Now we’re into serious unreadability territory, and by the way, the above is how djb implements strlen. But we have actually gained some efficiency, now for every jump operation that the loop creates, we test for the 0 value 4 times. The choice of 4 times is arbitrary here, but an interesting exercise would be to vary this number and test each possibility.

More tests will interfere with pipelines, but there will be less jumping. Who knows where the sweet spot is. Still, though this implementation is faster, it’s still O(n). Unfortunately in C, we’re doomed to an O(n) implementation, best case, but we’re still not done … we can do something about the very size of n.

Method 4: word-wise checks

Just like the example I gave earlier, where we used integers to compare 4 bytes of a string all at once, we can do something even cleverer with strlen. We can construct a test, that with one small exception, can determine if any byte within a long is set to zero.
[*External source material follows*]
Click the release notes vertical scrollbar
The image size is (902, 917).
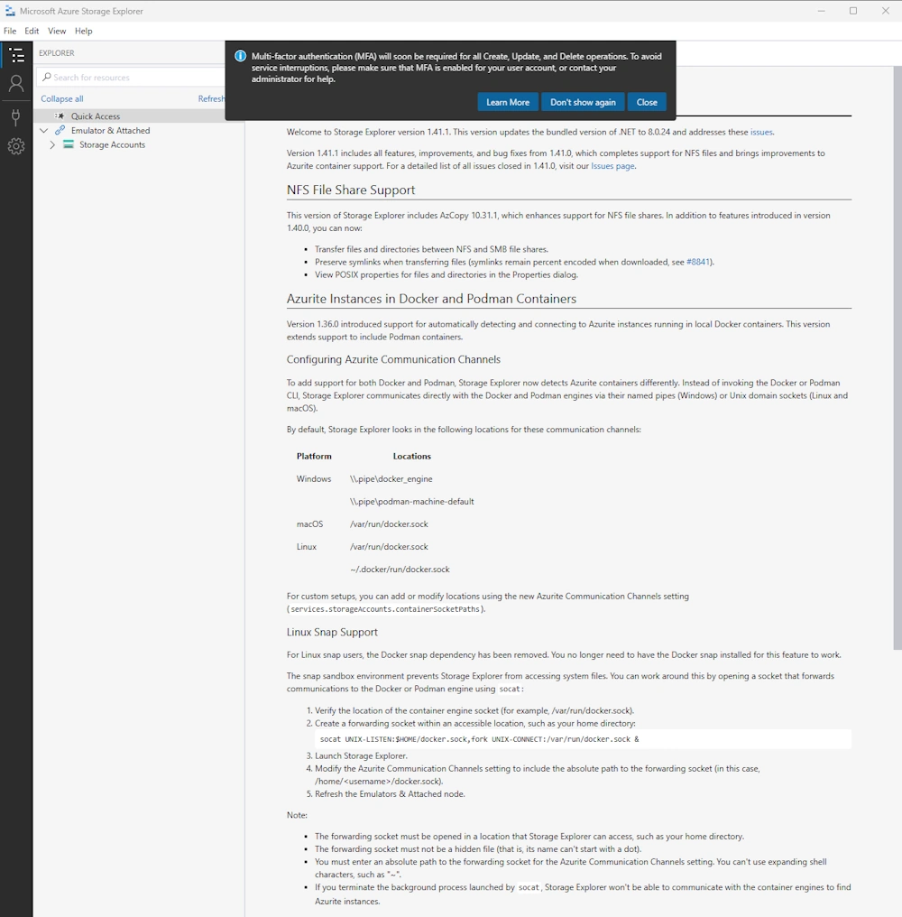pyautogui.click(x=897, y=361)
This works for 2, 4 and 8 byte word-sizes.

It works by setting up a bit pattern like “01111110 11111110 11111110 11111111″, and then we add an arbitrary word to it. Anything except 0 in any of the bytes should cause an overflow into the neighbouring bytes. So by performing an addition, and then testing the “hole” bits, we can tell that there was likely a zero. There is one case where we’ll get a false-positive, which can happen when bit 31 is set – but that’s easy to check for.

It’s too long to reproduce here, but you can see the entire glibc implementation as a great example.

With this method we have divided our problem space, N is now N/4 or N/8, and the checks happen much more quickly. Though with really small strings, this method may actually be worse. The reason for that is that word-wise checks also have to be word-aligned. So if the string starts on a mis-aligned byte we may have to scroll up to 3-characters (for 32-bit words, it’s 7-characters for 64-bits) to become word-aligned.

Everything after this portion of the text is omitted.